Our insatiable appetite for beef, chocolate, and baked goods affects more than just our waistlines. Mother nature is screaming for us to adopt a new diet, too. 

More than a third of the Earth’s land is devoted to food production. It’s a primary driver of deforestation and biodiversity loss that, in turn, releases greenhouse-gas emissions causing the climate crisis. As the global population grows and people in developing countries earn more money, the demand for food — especially meat — will further stress nature.

For a long time food companies could ignore how their operations contributed to the problem and how it threatened their bottom lines, in part because tracing raw goods through an opaque network of brokers and farmers was hard, and governments didn’t require that anyway.

That blind-eye approach is slowly shifting amid pressure from investors and regulators, underscored by a global deal on Monday at the UN biodiversity conference in Montreal

One of nearly two dozen targets agreed to by some 190 countries is getting businesses to track and disclose their impact on nature, as well as promote sustainable diets to consumers.  

“That clarion call to corporates was a major win,” said Jeffrey Parrish, the global managing director for Protect Oceans, Lands, and Water at The Nature Conservancy. “Companies need to be shifting toward zero-deforestation in their value chains.”

Earlier this month, the European Union ratified a law that would ban imports of beef, timber, coffee, rubber, soy, cocoa, and palm oil that are linked to deforestation. The US State Department in October also requested advice on potential legislation to combat deforestation in food supply chains and voluntary actions the private sector could take.

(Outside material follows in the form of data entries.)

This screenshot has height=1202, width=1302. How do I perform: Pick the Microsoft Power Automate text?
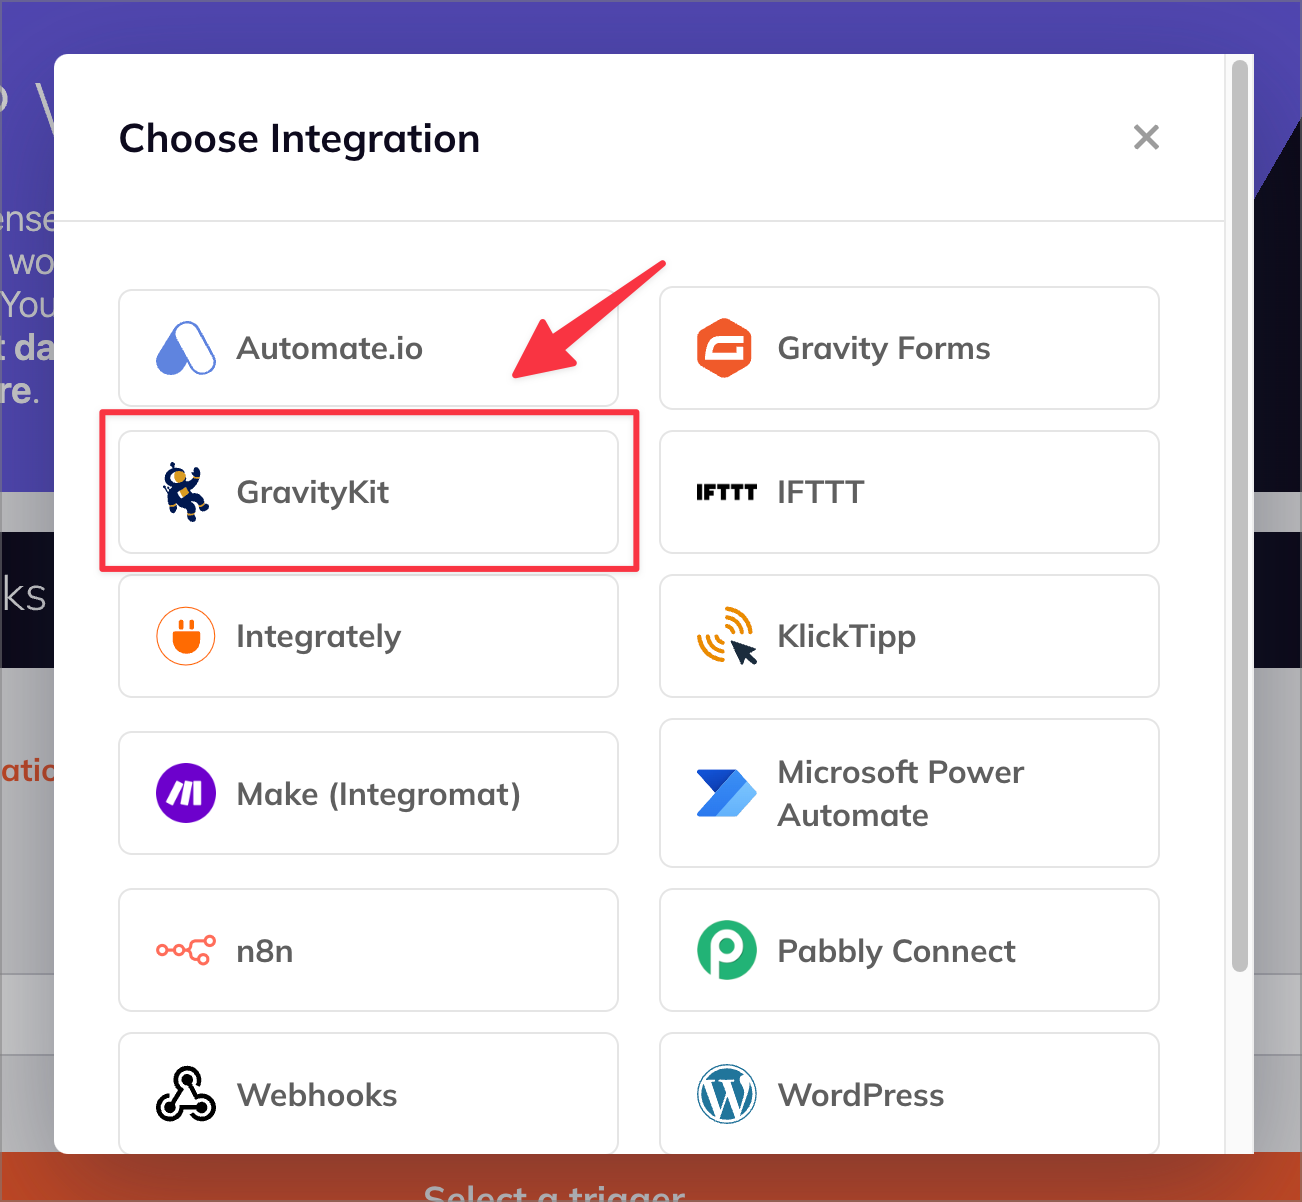point(901,793)
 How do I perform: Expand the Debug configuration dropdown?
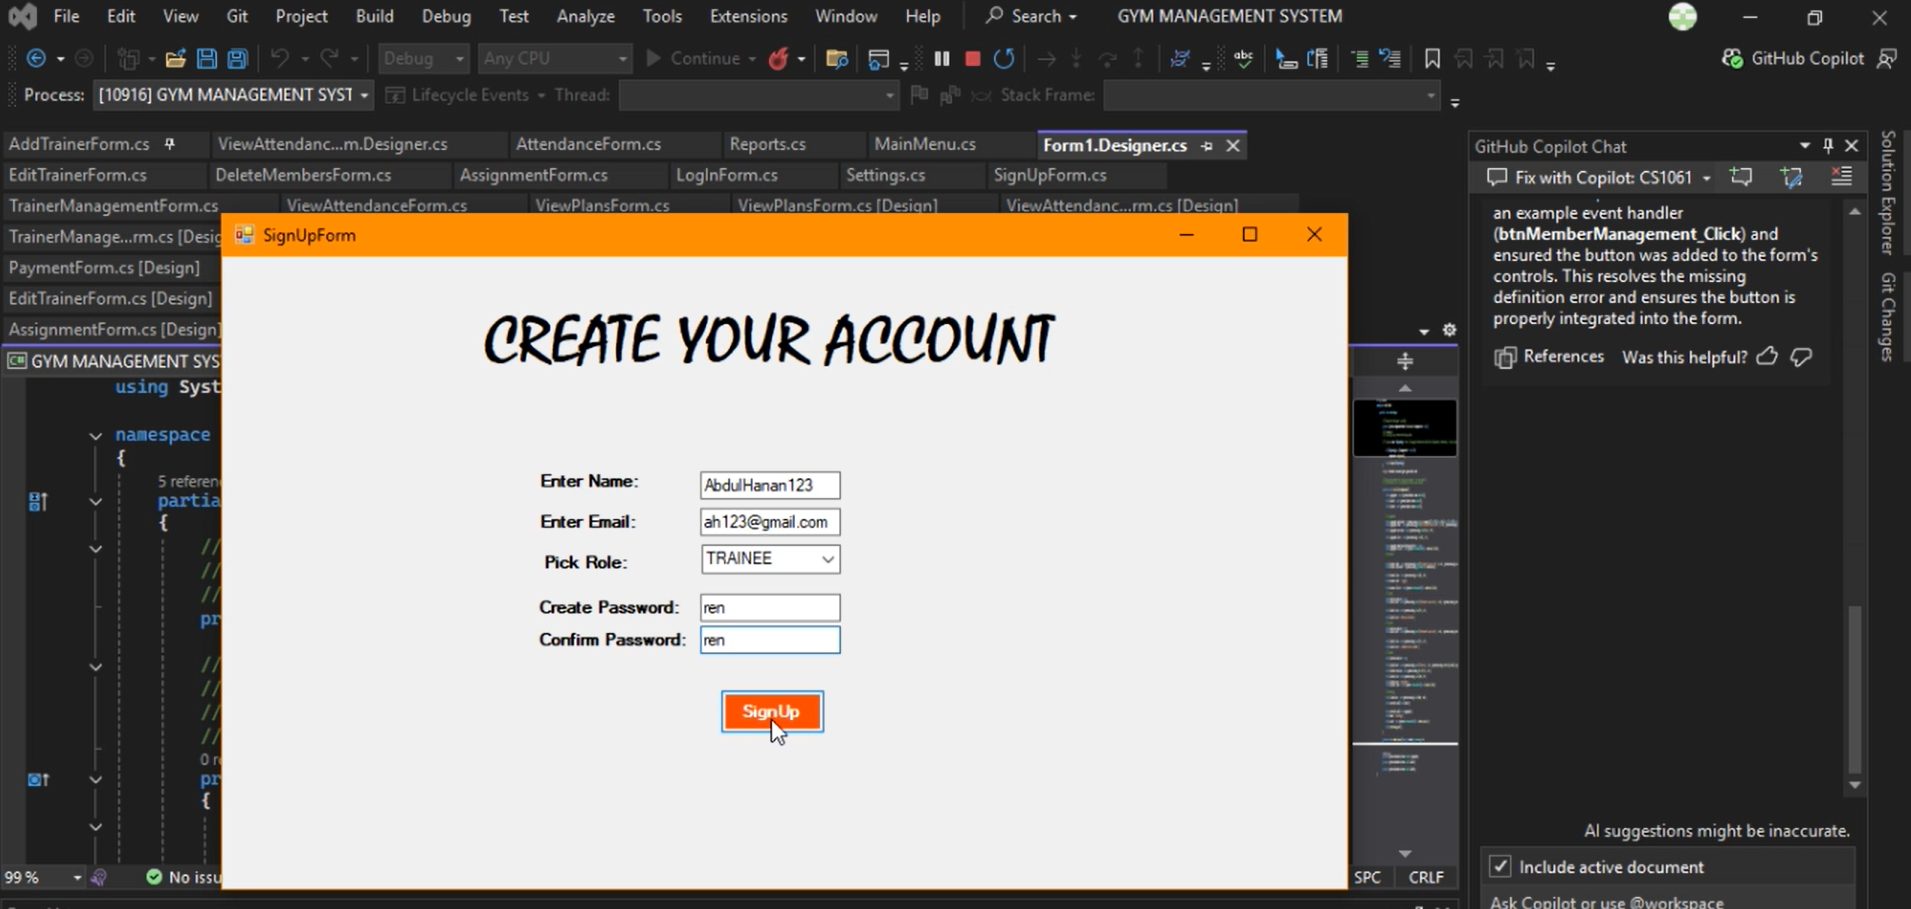[459, 59]
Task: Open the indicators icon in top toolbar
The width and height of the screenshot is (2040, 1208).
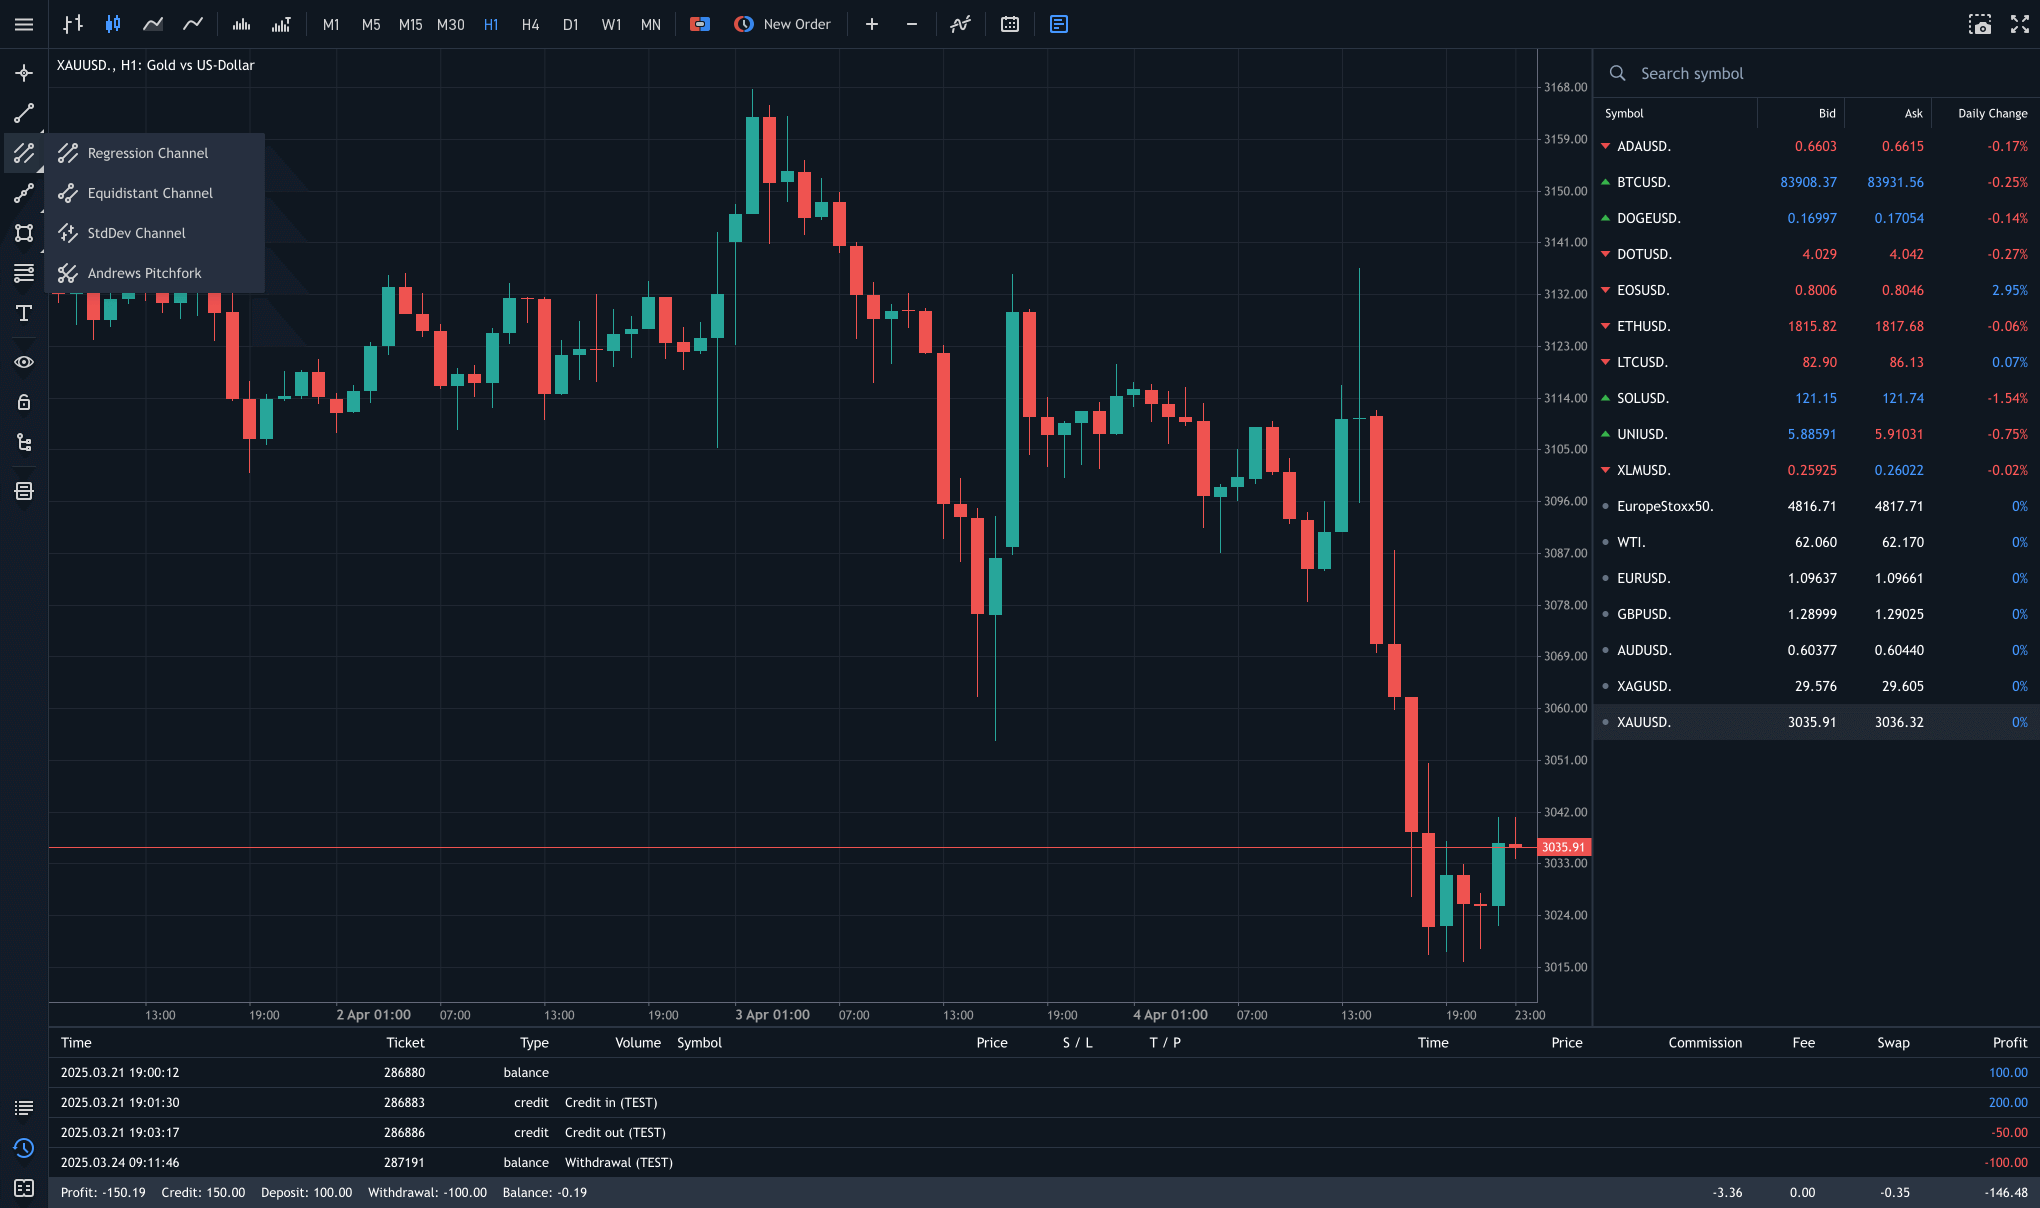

The commodities covered by the EU’s law are linked to forest loss in tropical regions such as the Amazon and Congo basins, Indonesia, and Malaysia. Forest loss has declined in those Asia Pacific countries in recent years because of government and industry efforts, but the world still lost 10 football fields of tropical forest every minute in 2021, mainly due to spikes in Brazil and the Democratic Republic of the Congo. In both countries, agriculture played a role. 

But there is still a long way to go before the problem is at the top of the C-suite agenda. 

MSCI recently analyzed its largest global equity index with more than 3,000 companies and flagged upward of 86% of those in the food industry for potentially contributing to deforestation. Fewer than 18% had disclosed a policy to address the problem.

MSCI identified companies that produced or used palm oil, soybeans, beef, or timber operated in high-risk areas for deforestation or had been involved in controversies linked to deforestation. 

“Deforestation risks often lie deep in the supply chain,” Arne Klug, MSCI’s vice president and biodiversity research director, told Insider in an email. “Establishing due diligence and supply chain monitoring programs for tens of thousands of suppliers is a difficult endeavor.” Klug said that task is getting easier thanks to new technology and a framework coming next year for companies that want to measure their impact on nature and exposure to risks. The biodiversity agreement struck in Montreal could serve as a roadmap for financial regulators as well.